Have you ever found yourself walking out of a movie theater feeling so very satisfied with the film that you just watched only to find out online that everyone hated it? Or maybe you're well aware of said film's less-than-stellar reputation that you keep your expectations so low that you actually end up enjoying it? Either way, you can hold your head up high because you're not alone in doing so.
The fact of the matter is that not everything is for everybody, so it shouldn't come as a shock to find out that a piece of art causes division. The truth is that art is subjective and there are plenty of ways to look at it - something critics can often overlook while writing scathing reviews.
Sci-fi and/or fantasy films tend to find themselves on the wrong end of those reviews an awful lot. The mixture of recycled ideas, thinly-written characters, poor special effects and just an oversaturated market can particularly work against films in this genre, making it hard for them to succeed. And yet, in spite of that, you still might take a liking to them.
With that in mind, let's look at some underappreciated sci-fi/fantasy gems that deserve some love in spite of what the critics think.
10. Jurassic Park III
Rotten Tomatoes Tomatometer Score: 49%
Critics Consensus: "Jurassic Park III is darker and faster than its predecessors, but that doesn't quite compensate for the franchise's continuing creative decline."
There's no point in even trying to convince you that Jurassic Park III is the best film in the legendary JP franchise, because it's not, but that doesn't mean it deserved the negative reception it received... and it certainly didn't deserve to be the film that kicked off a 14-year development hell period for the fourth chapter.
Speaking of that fourth film, ever since Jurassic World steered the franchise back into critical darling territory, it seems that Jurassic Park III is the sequel most left out in the cold - and, again, its undeservedly so.
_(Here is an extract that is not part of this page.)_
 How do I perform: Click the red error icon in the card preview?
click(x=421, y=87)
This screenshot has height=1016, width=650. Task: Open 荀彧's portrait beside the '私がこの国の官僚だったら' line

What the 2001 film brought to the franchise was a more thrilling approach than what we'd seen from its two predecessors. Without the crutch of the park to fall back on, it became a dark tale of survival and explored new horror themes in a film series that spent much of its own existence in the same place. And it did all that through the introduction of a new antagonist: The Spinosaurus.
While all other Jurassic sequels have tried to emulate the other movies, Jurassic Park III did its own thing, and even though it wasn't innovative in any real way, it's still a damn good film.